Kondisi ketidakpastian yang semakin tinggi mewarnai sektor energi dunia yang berdampak kepada semua negara, termasuk Indonesia. Masalah ini mendorong pemerintah untuk terus berupaya memperbaiki iklim agar meningkatkan daya saing di sektor energi.
“Hal itu akan meningkatkan penerimaan negara yang dapat dipergunakan sebagai modal pembangunan nasional,” ujar Menteri Koordinator Bidang Perekonomian Airlangga Hartarto.
Transisi Energi Karbon
Saat ini dunia sedang memasuki masa transisi energi sejak Kesepakatan Paris (Paris Agreement) mengenai perubahan iklim untuk menjaga suhu bumi tidak naik lebih dari 1,5 hingga 2 derajat celsius.

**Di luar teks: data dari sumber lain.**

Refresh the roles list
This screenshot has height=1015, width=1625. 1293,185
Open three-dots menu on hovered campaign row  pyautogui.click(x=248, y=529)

Nantinya, berbagai negara harus melakukan net zero emission (NZE) pada 2050.
Airlangga menegaskan untuk terus menjaga kelompok rentan agar tidak terdampak secara drastis akibat pandemi COVID-19 ini. Peningkatan anggaran termasuk salah satunya pemberdayaan terhadap UMKM Indonesia.
“Semua ini tentunya membutuhkan anggaran yang cukup besar, di tengah penerimaan pajak yang menurun akibat pembatasan kegiatan ekonomi,” tambahnya.
Konsumsi energi ke depan perlu memperhatikan emisi karbon sehingga kebijakan pemerintah harus mengarah pada pemberian insentif bagi penggunaan energi bersih seperti energi terbarukan.
Selanjutnya, pada saat yang bersamaan ada juga pembuatan kebijaksanaan disinsentif, bahkan menghentikan atau moratorium penggunaan energi fosil, khususnya yang beremisi karbon relatif lebih tinggi.
Advertisement
Dukungan dan Kolaborasi
Rencana pembangunan ke depan diarahkan untuk mempertahankan keseimbangan antara pertumbuhan ekonomi, target penurunan emisi, dan kapasitas daya dukung sumber daya alam. Kebijakan barunya adalah mengakomodasi nilai ekonomi karbon secara bertahap
Pengenaan pajak karbon tidak serta merta akan dilakukan, tetapi akan dilakukan secara perlahan melalui kajian dari berbagai aspek, baik ekonomi, sosial, maupun politis. Pembahasan serta kajian ini akan melibatkan berbagai kalangan, termasuk sektor swasta.
Tantangan multidimensi yang dihadapi kali ini perlu ditanggapi secara seksama dengan melibatkan seluruh komponen bangsa. Diharapkan sektor swasta, akademisi, dan organisasi yang terlibat juga dapat saling mendukung.
“Perlu bahu membahu dan saling mendukung pemerintah dalam menghasilkan kebijakan yang berorientasi jangka panjang, tetapi tidak lupa mengatasi tantangan jangka pendek saat ini,” tutup Menko Airlangga.